Aruba is a small island located nearly 1,600 kilometers west of the Lesser Antilles and 27 kilometers north of Venezuela. Along with Bonaire and Curacao, it forms the ABC islands. Aruba is one of 4 constituent countries that create the Kingdom of the Netherlands, thus its citizens are Dutch.
Aruba averages 82 degrees, with more sunny days than any other Caribbean island. While Dutch and Papiamento are the official languages, most Arubans also speak English and Spanish.
The largest city and capital is Oranjestad, located near the western end of the island. Often called “Playa,” it has a population estimated at 30,000. Oranjestad is the Capital.
Aruba’s rich, multicultural past is reflected in our cuisine, architecture, artwork, traditions, and warm, friendly people. What began as a fishing outpost for Amerindians has changed hands between the Spanish and Dutch throughout the centuries, and is now a diverse constituent country of the Kingdom of the Netherlands. The first known inhabitants of the island of Aruba were the Caiquetio Indians of the Arawak tribe from Venezuela.
In 1499, Spanish explorer Alonso de Ojeda discovered Aruba, kicking off the colonization of the island by the Spanish. In 1513, the Spaniards enslaved many of the Caquetio Indians and sent them to Hispaniola to work on plantations and in mines. Approximately nine years after Alonso de Ojeda landed on Aruba, the Spanish Crown appointed him as the first governor of the island. Aruba stayed under Spanish control for 137 years.
Because of Aruba’s strategic location, the Dutch occupied the island in 1636 in order to protect their salt supply from the South American mainland while also ensuring a naval base in the Caribbean during their Eighty Years’ War with Spain. During the Napoleonic Wars, the British invaded and took control of Aruba, but the Netherlands took it back in 1816. Aruba officially became part of the Netherlands Antilles in 1845.
Aruba seceded from the Netherlands Antilles in 1986, a victory much fought for by political activist and local hero Betico Croes. In this process of “Status Aparte,” Aruba obtained a separate status as an autonomous country in the Kingdom of the Netherlands. Initially, the plan for Aruba was to become fully independent. However, in 1990, Aruba decided to indefinitely postpone this plan, and in 1995, the petition for full independence was completely repealed.
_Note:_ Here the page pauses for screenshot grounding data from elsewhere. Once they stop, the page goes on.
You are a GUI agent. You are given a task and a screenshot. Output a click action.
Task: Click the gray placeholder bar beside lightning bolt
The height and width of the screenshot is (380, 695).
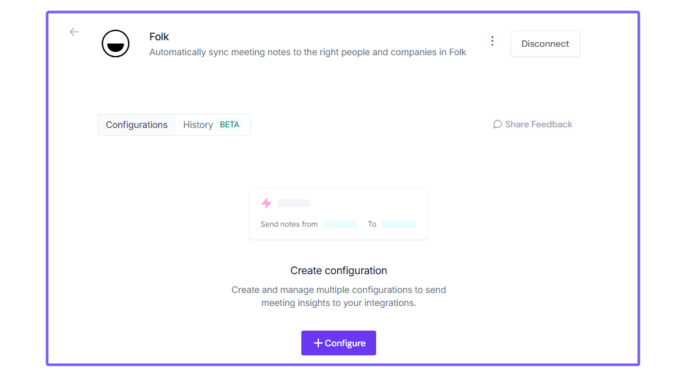pos(294,203)
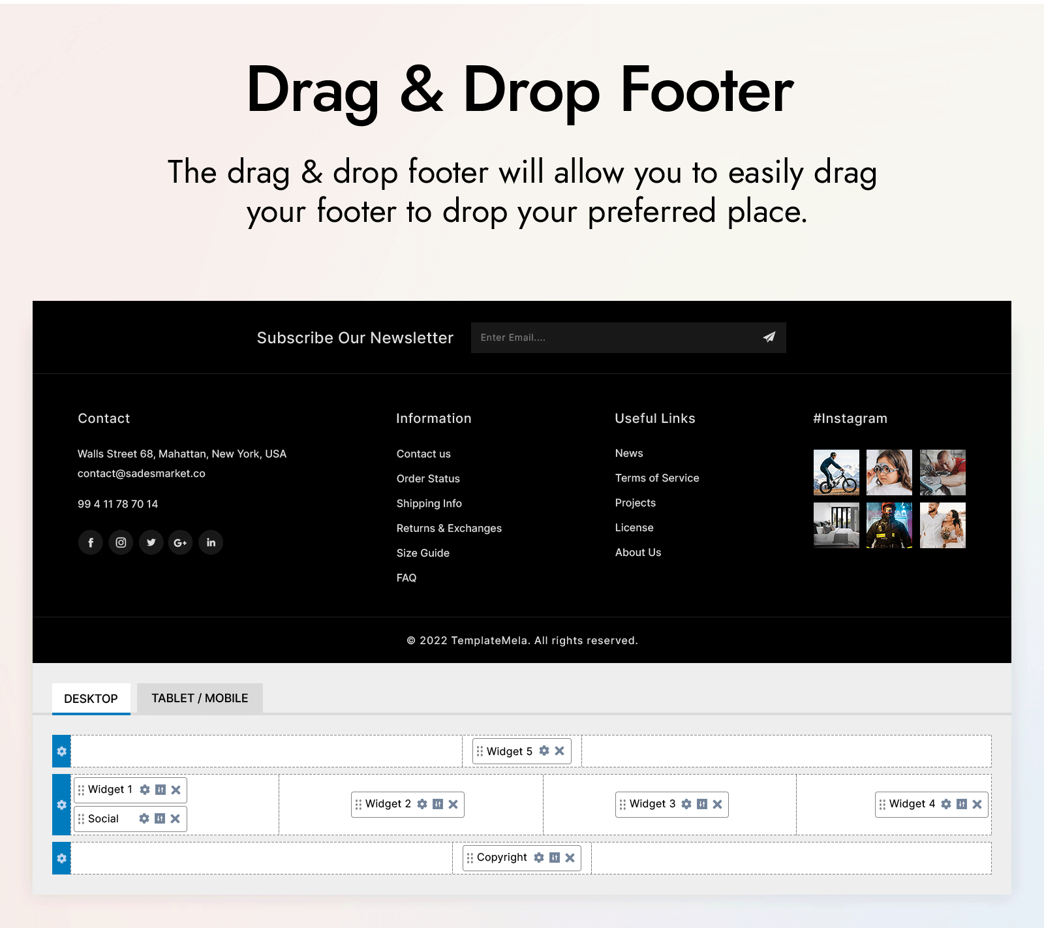The image size is (1044, 928).
Task: Remove Widget 4 using its X icon
Action: tap(977, 804)
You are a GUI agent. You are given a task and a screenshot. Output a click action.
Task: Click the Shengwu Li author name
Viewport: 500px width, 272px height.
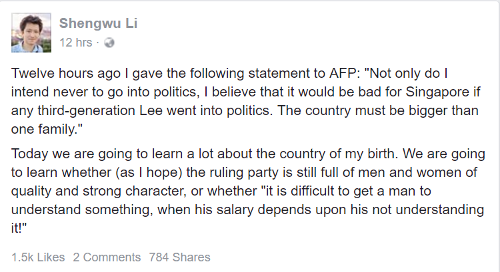click(98, 23)
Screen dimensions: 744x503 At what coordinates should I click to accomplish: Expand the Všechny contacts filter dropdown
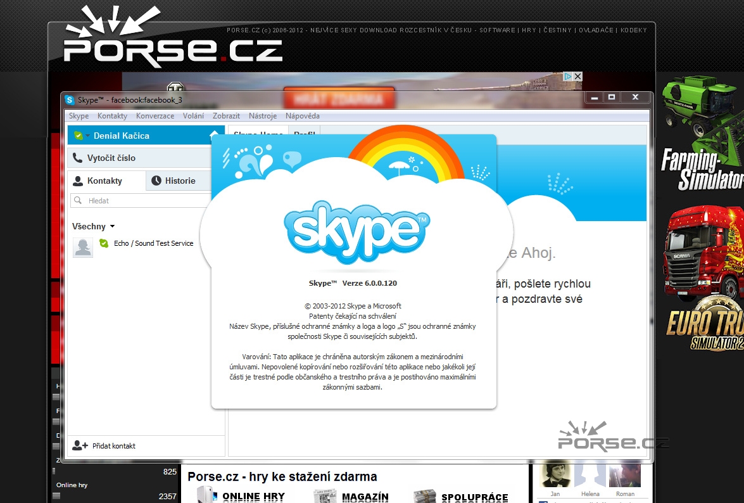pos(111,226)
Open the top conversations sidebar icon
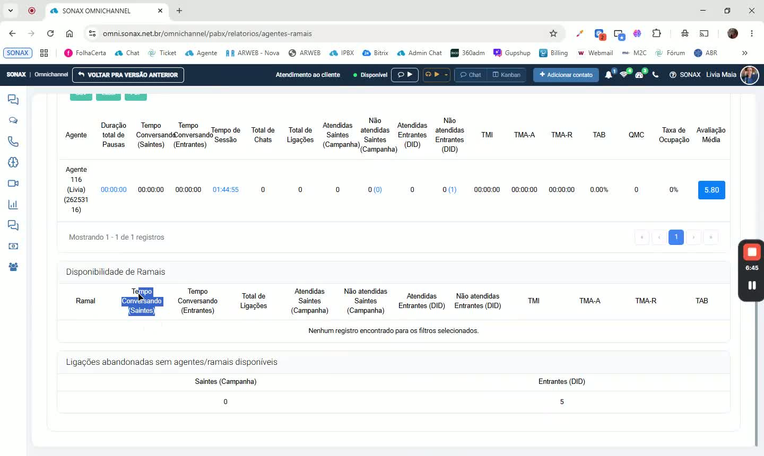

Today, Aruba remains a constituent country of the Kingdom of the Netherlands. Foreign affairs and national defense for Aruba are still controlled by the Kingdom, but all internal affairs—including laws, policies, and currency—are controlled by the Aruban government. Aruba is a true melting pot, with over 90 nationalities represented in its population of over 110,000 residents. Some of this diversity can be seen in the number of languages that the average Aruban can speak, usually including Dutch, the native language of Papiamento, English, and Spanish. The Aruban people enjoy a healthy economy, and due to the tourism industry and an excellent education system, Aruba enjoys a very low unemployment rate.
What makes ARUBA Unique:
Ethnically diverse – ultimate melting pot. Lots of immigrants hail from South America, other Caribbean countries like Haiti and the Dominican Republic, Europe, China, and various African nations. Most of the population is fluent in English, Dutch, and Spanish. Divers from all over the world travel to Aruba for shipwrecks along the coast. The island provides a wide variety of genuine and artificial wrecks. Trade winds are the prevailing winds that blow east-to-west that flow along Earth’s equatorial region. Aruba receives constant trade winds from the northeast.